How to complete this task >>
From the entries, return every line where the string "resolution" shows up.

Saved data entries
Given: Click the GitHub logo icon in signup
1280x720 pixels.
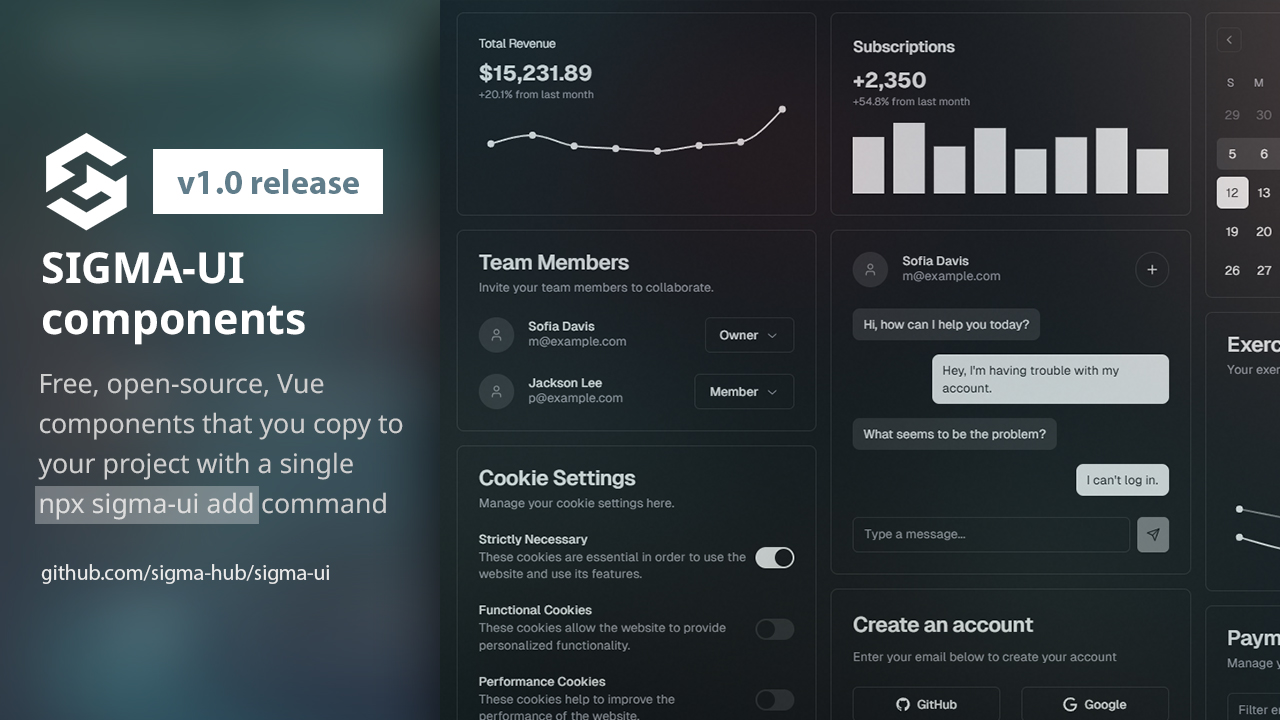Looking at the screenshot, I should tap(904, 704).
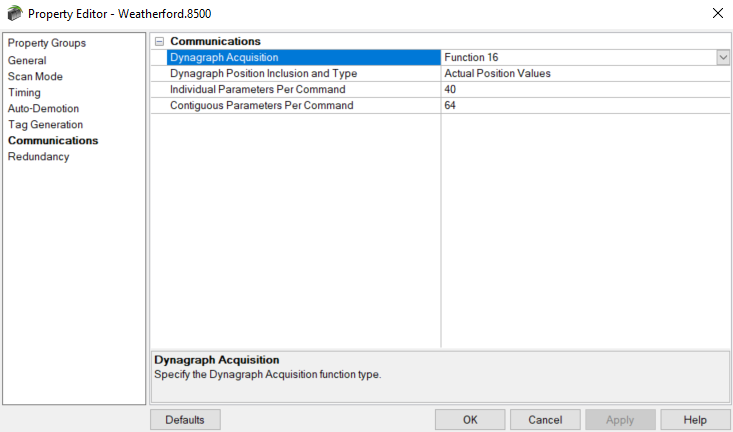Select the Tag Generation property group
This screenshot has height=432, width=733.
coord(45,124)
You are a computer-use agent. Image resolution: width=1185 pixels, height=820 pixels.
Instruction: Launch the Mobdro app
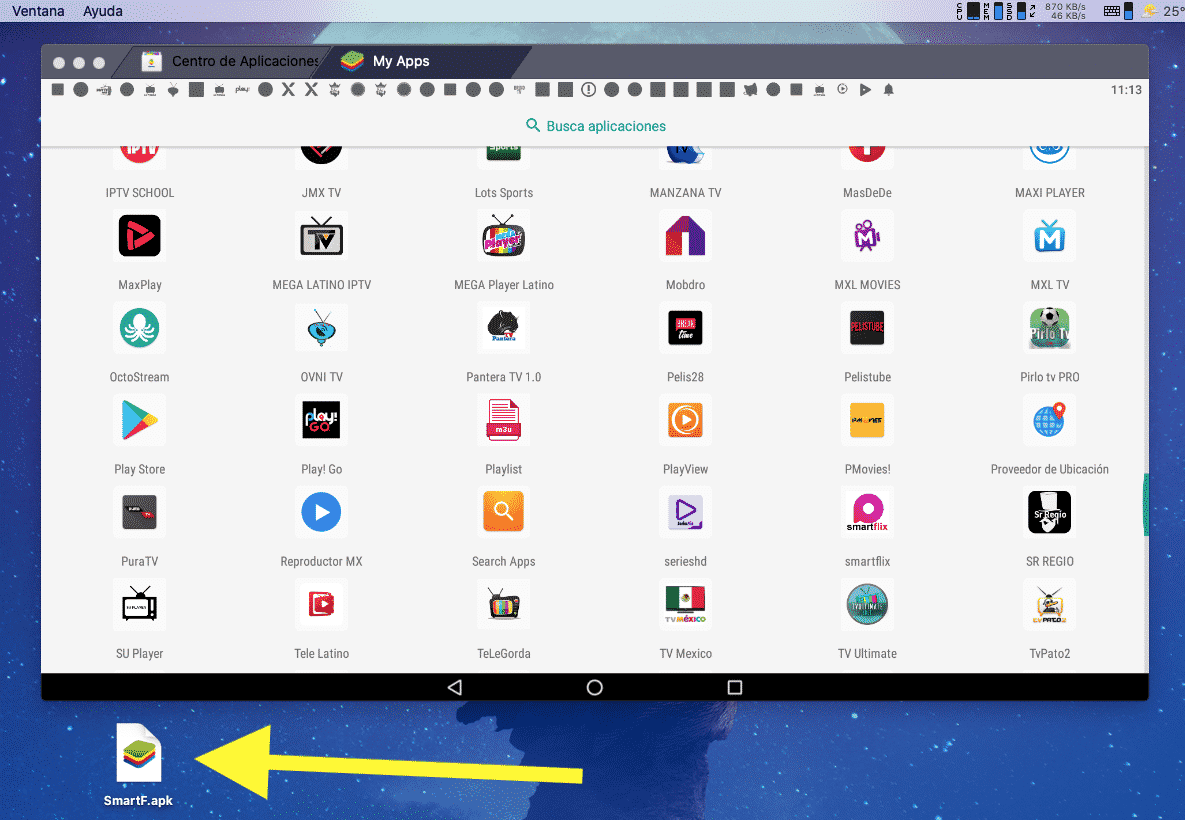tap(685, 236)
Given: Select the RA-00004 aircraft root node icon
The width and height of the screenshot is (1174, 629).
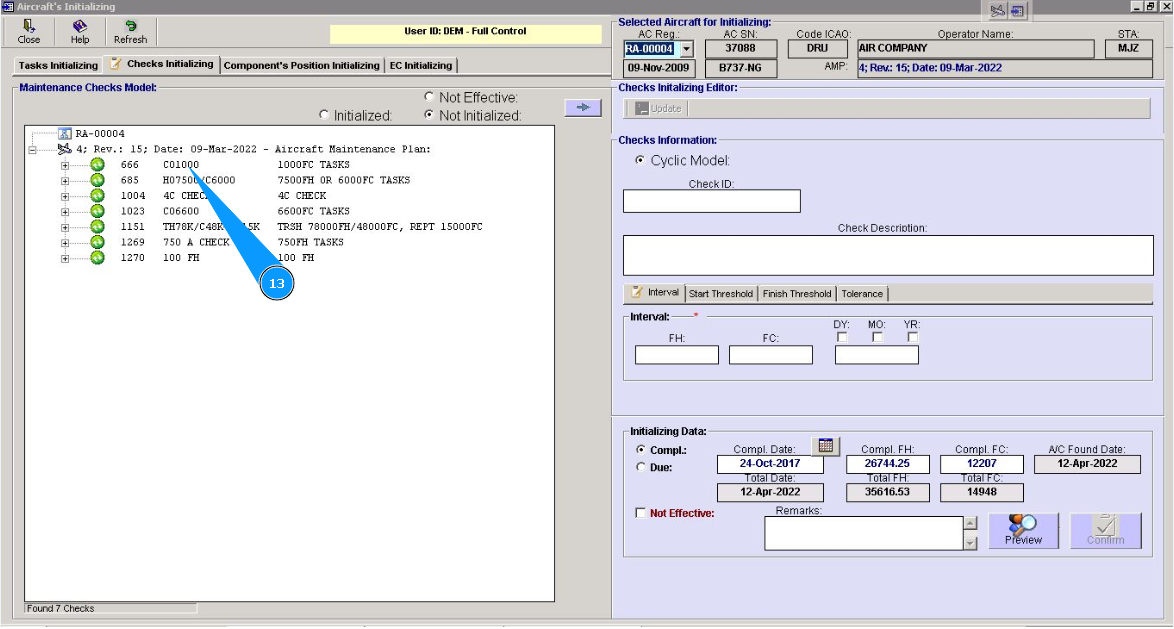Looking at the screenshot, I should tap(65, 134).
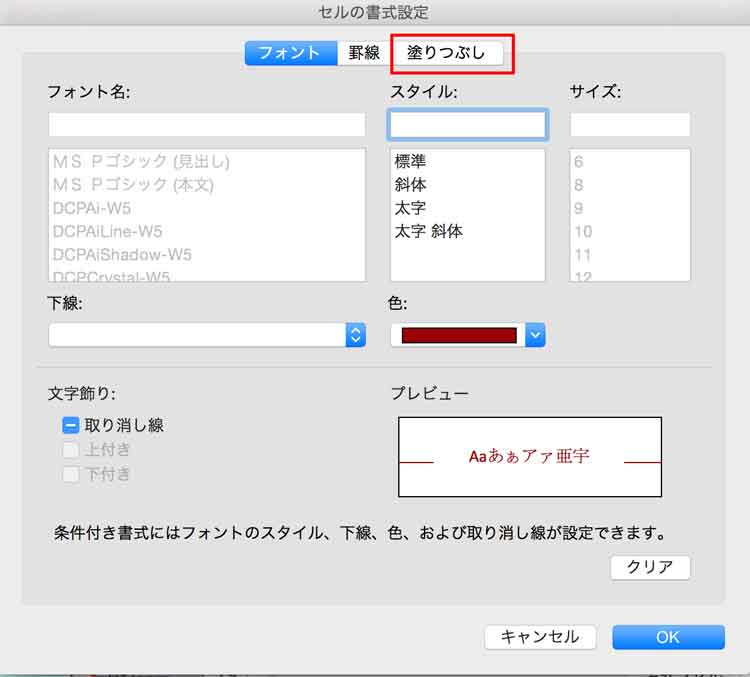Click the dark red color swatch
Viewport: 750px width, 677px height.
458,336
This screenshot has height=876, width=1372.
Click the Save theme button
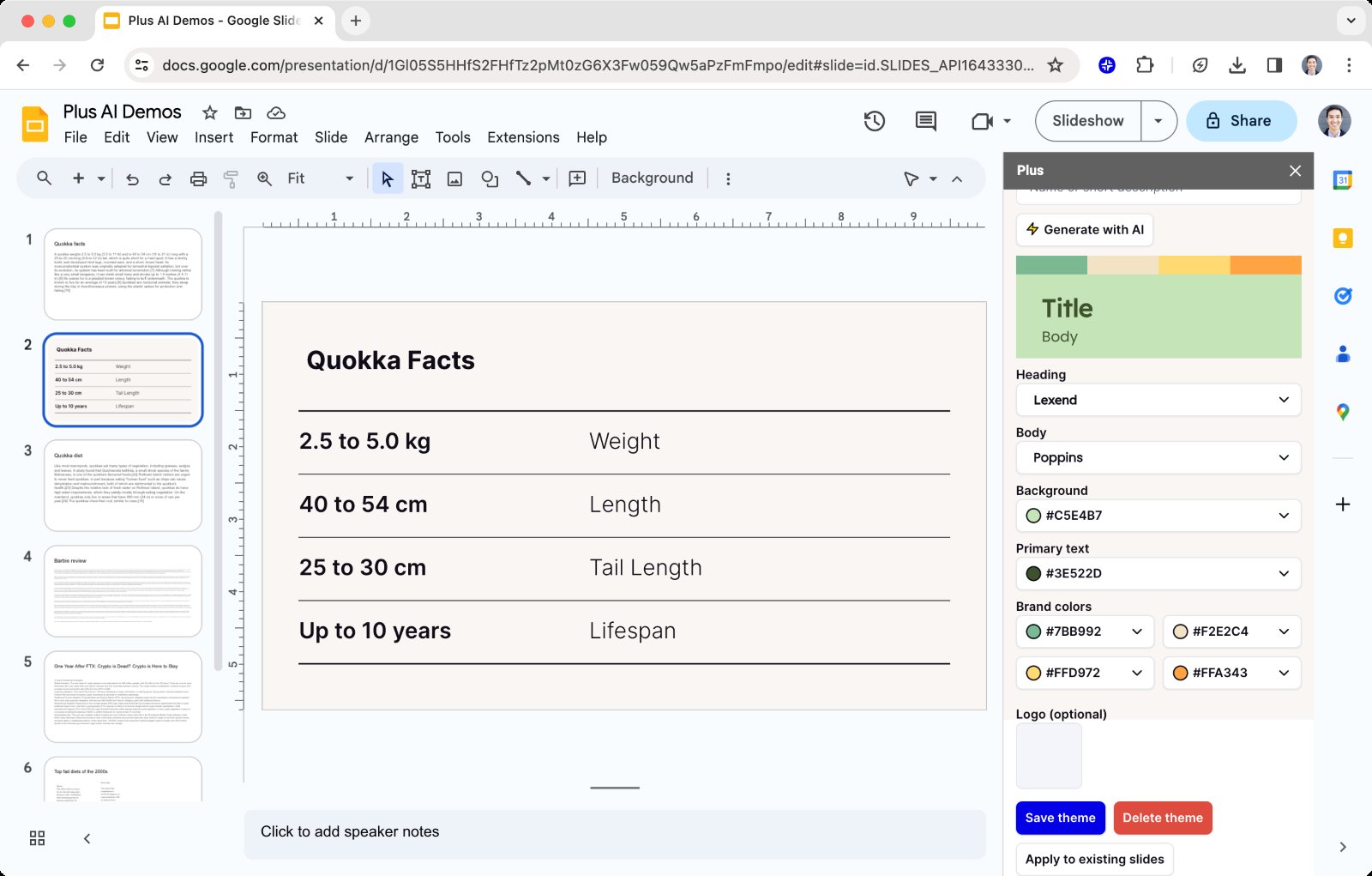(1060, 818)
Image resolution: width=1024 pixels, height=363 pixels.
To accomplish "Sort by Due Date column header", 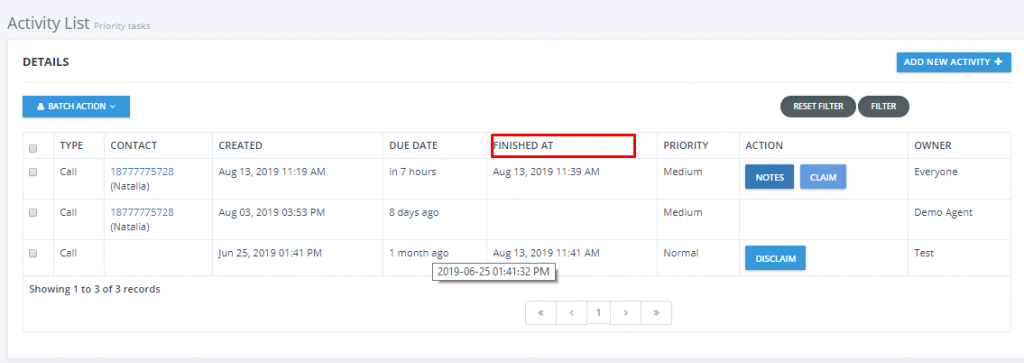I will pyautogui.click(x=413, y=146).
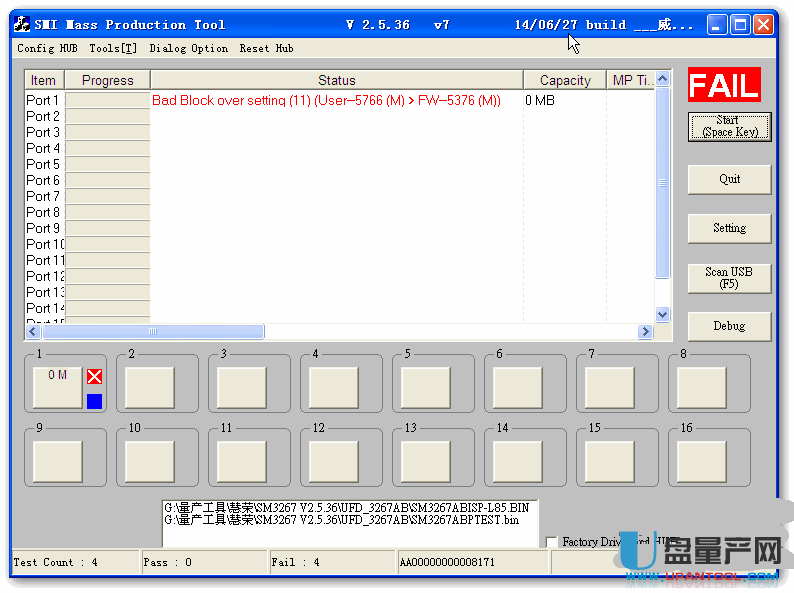Viewport: 794px width, 593px height.
Task: Click the SMI app icon in title bar
Action: [22, 24]
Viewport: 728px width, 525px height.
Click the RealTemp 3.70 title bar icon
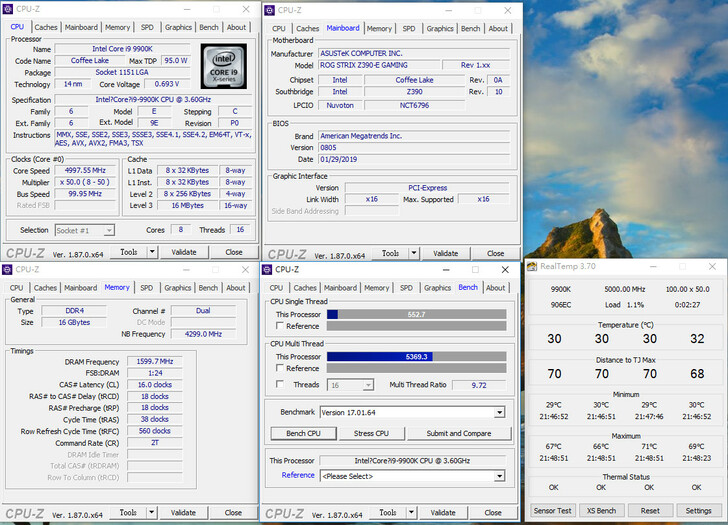[x=532, y=266]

Answer box >>
You are a computer-use agent. Image resolution: width=1185 pixels, height=820 pixels.
Image resolution: width=1024 pixels, height=363 pixels.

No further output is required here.